It's Time to Stand up to Facebook, Google and the NSA and Take Back Our Data

Several weeks after the events of 9/11, I was in the West Wing of the White House debating the Patriot Act. I was a technology policy director at the time, and we were discussing the balance between personal liberties—particularly the privacy of our citizenry—against the need to protect America from terrorist threats. The most pressing concern was clear: how much freedom should the National Security Agency (NSA) be granted to spy on US citizens on US soil?

As it happened, top secret courts, largely comprised of people with no technological backgrounds, were granted an essentially unfettered ability to determine the boundaries of what law enforcement can or cannot do with our personal data. And our personal data includes everything transactional we do as human beings when interacting with technology. Our landline phones, our smart phones, our TVs, our credit cards, the internet.

● **INFORMATION SUPPLIED**

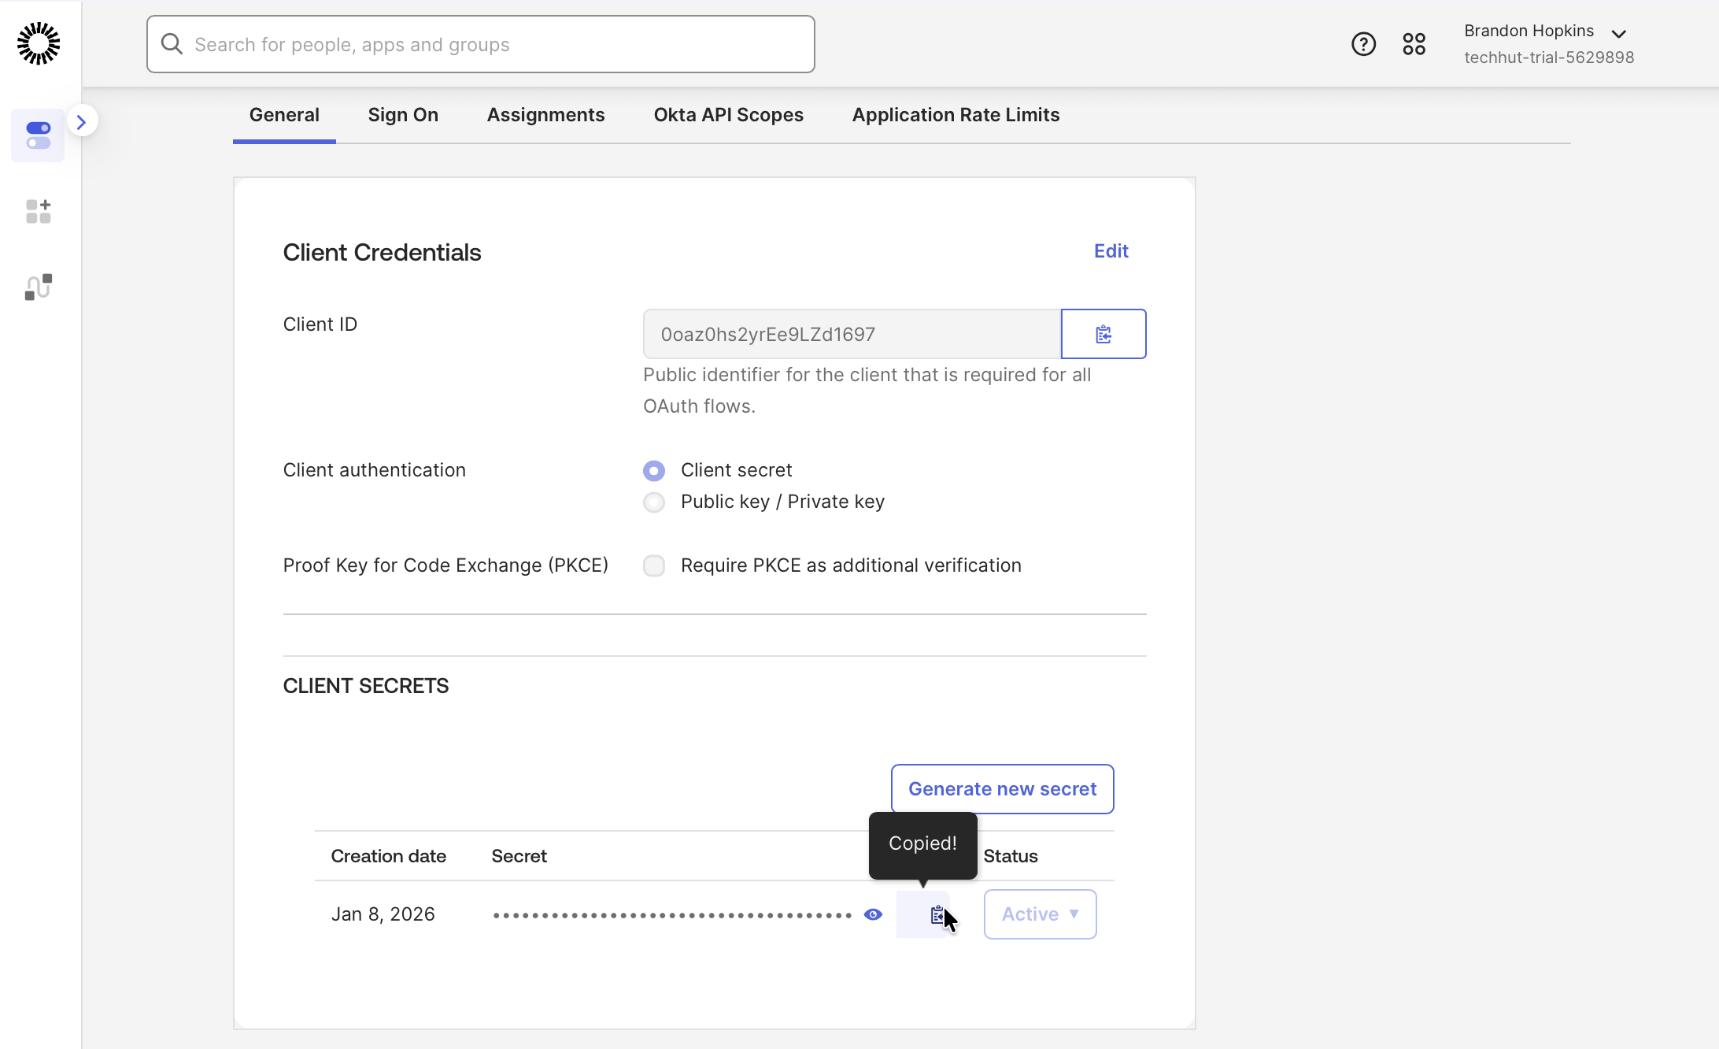The width and height of the screenshot is (1719, 1049).
Task: Open the workflow connector sidebar icon
Action: (38, 287)
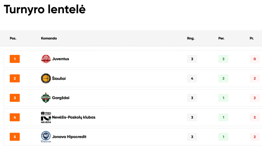Click the orange position 1 badge

(x=15, y=59)

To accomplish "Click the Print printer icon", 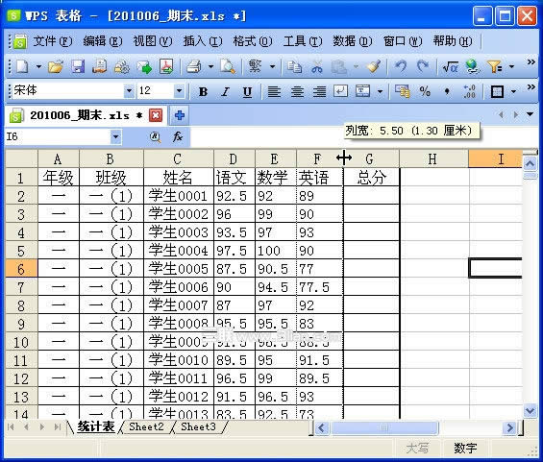I will (x=194, y=66).
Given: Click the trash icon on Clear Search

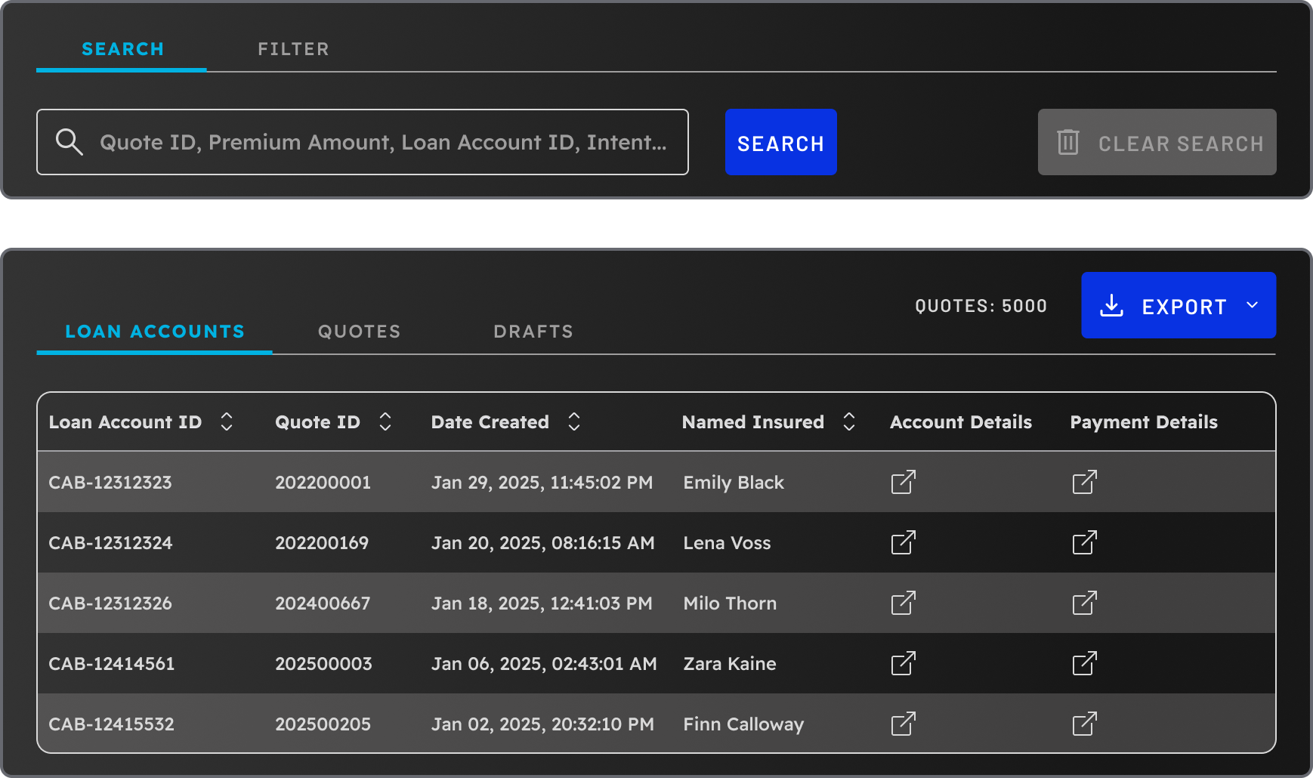Looking at the screenshot, I should tap(1067, 142).
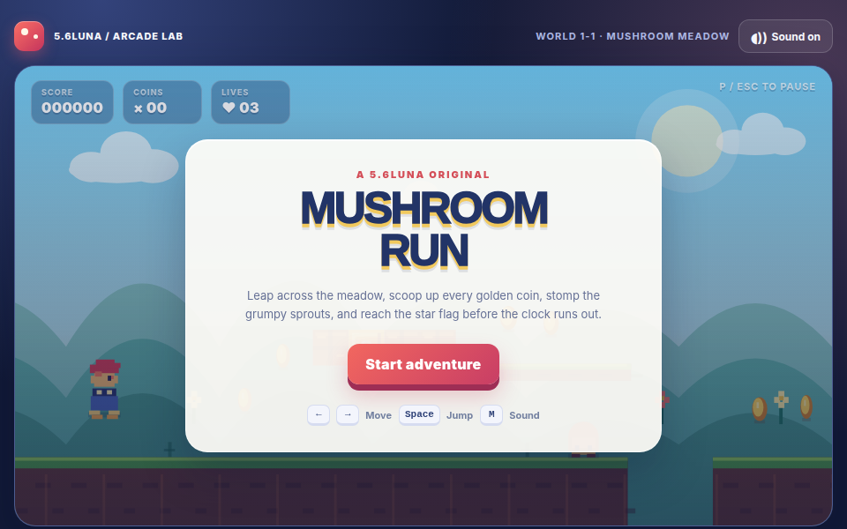Screen dimensions: 847x529
Task: Start the adventure with the red button
Action: click(423, 366)
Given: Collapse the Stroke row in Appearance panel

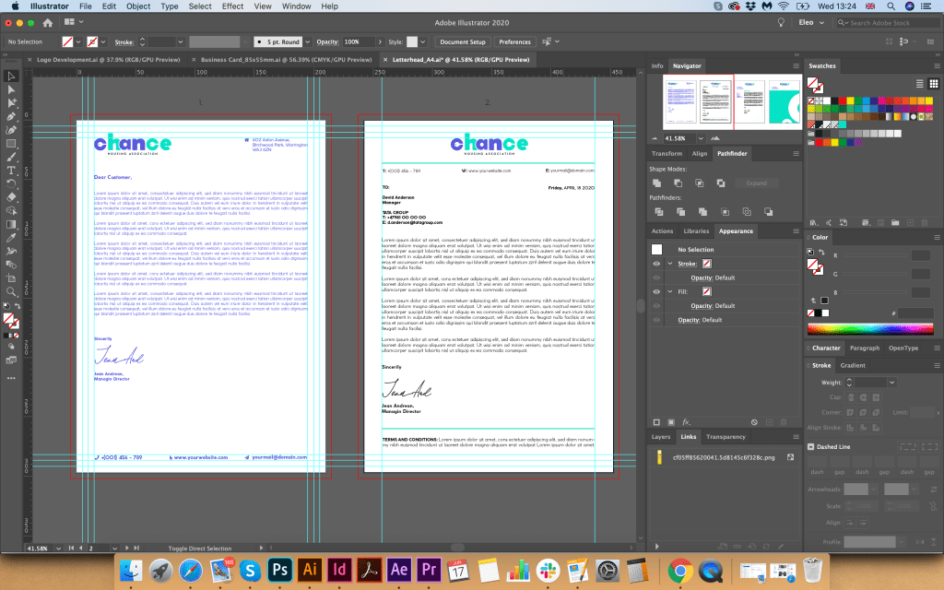Looking at the screenshot, I should tap(669, 264).
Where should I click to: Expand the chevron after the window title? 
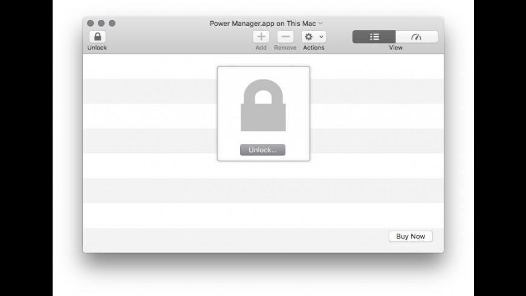click(x=320, y=23)
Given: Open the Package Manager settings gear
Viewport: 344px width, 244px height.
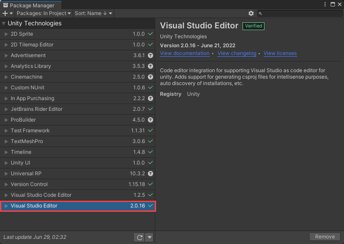Looking at the screenshot, I should 251,13.
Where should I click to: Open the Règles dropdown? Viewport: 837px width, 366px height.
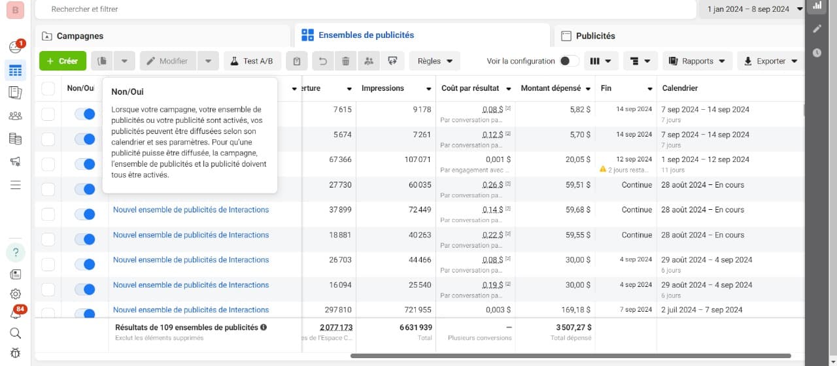[x=435, y=61]
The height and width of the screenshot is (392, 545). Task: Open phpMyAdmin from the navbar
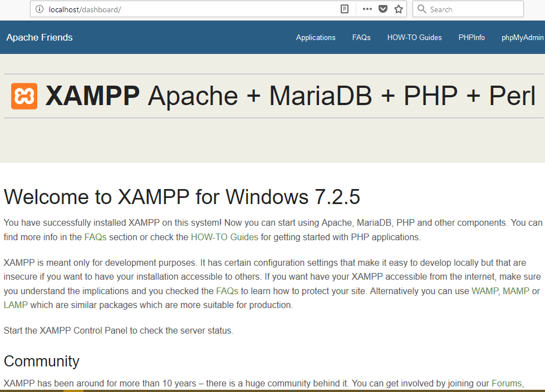pyautogui.click(x=522, y=37)
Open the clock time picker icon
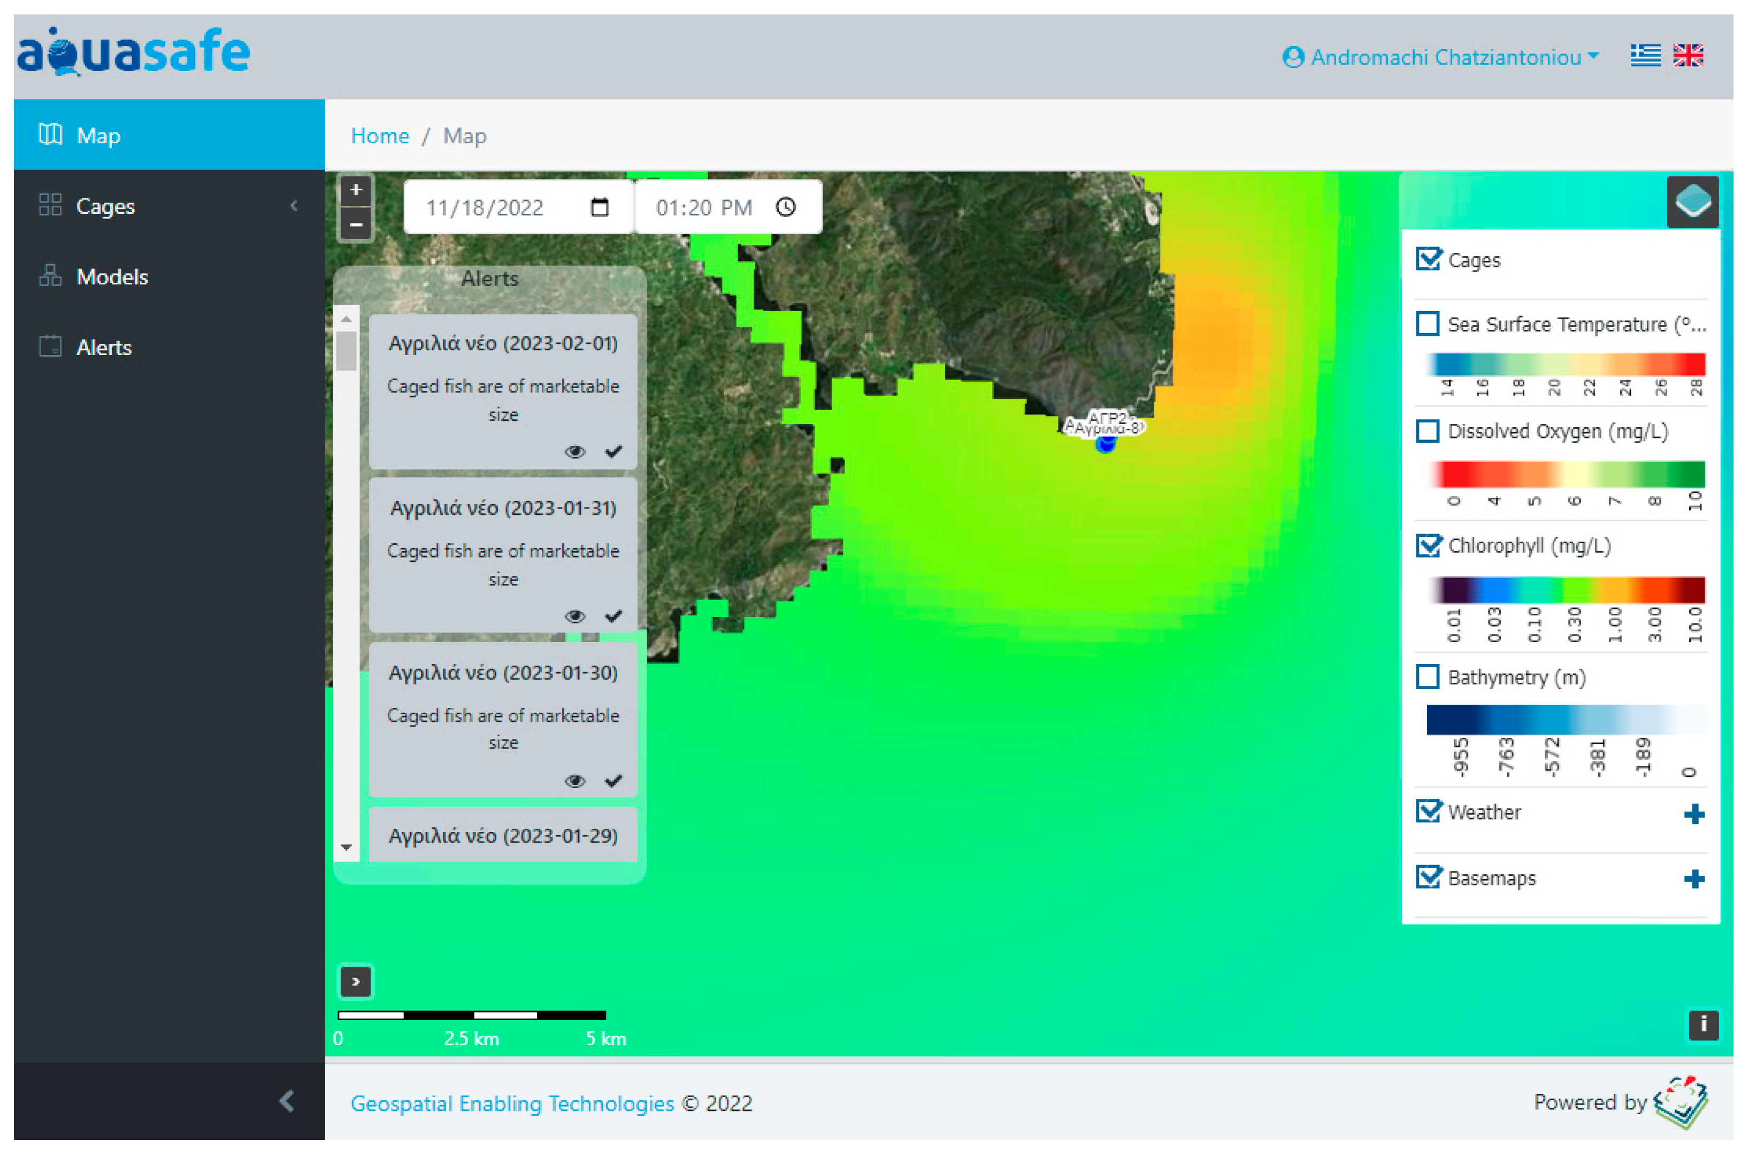1749x1157 pixels. [786, 207]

● **WORK TO COMPLETE**
Can you repeat the passage on the Patriot Act and personal data from "Several weeks after" to "on US soil?", word for word?

● **WORKED ANSWER**
Several weeks after the events of 9/11, I was in the West Wing of the White House debating the Patriot Act. I was a technology policy director at the time, and we were discussing the balance between personal liberties—particularly the privacy of our citizenry—against the need to protect America from terrorist threats. The most pressing concern was clear: how much freedom should the National Security Agency (NSA) be granted to spy on US citizens on US soil?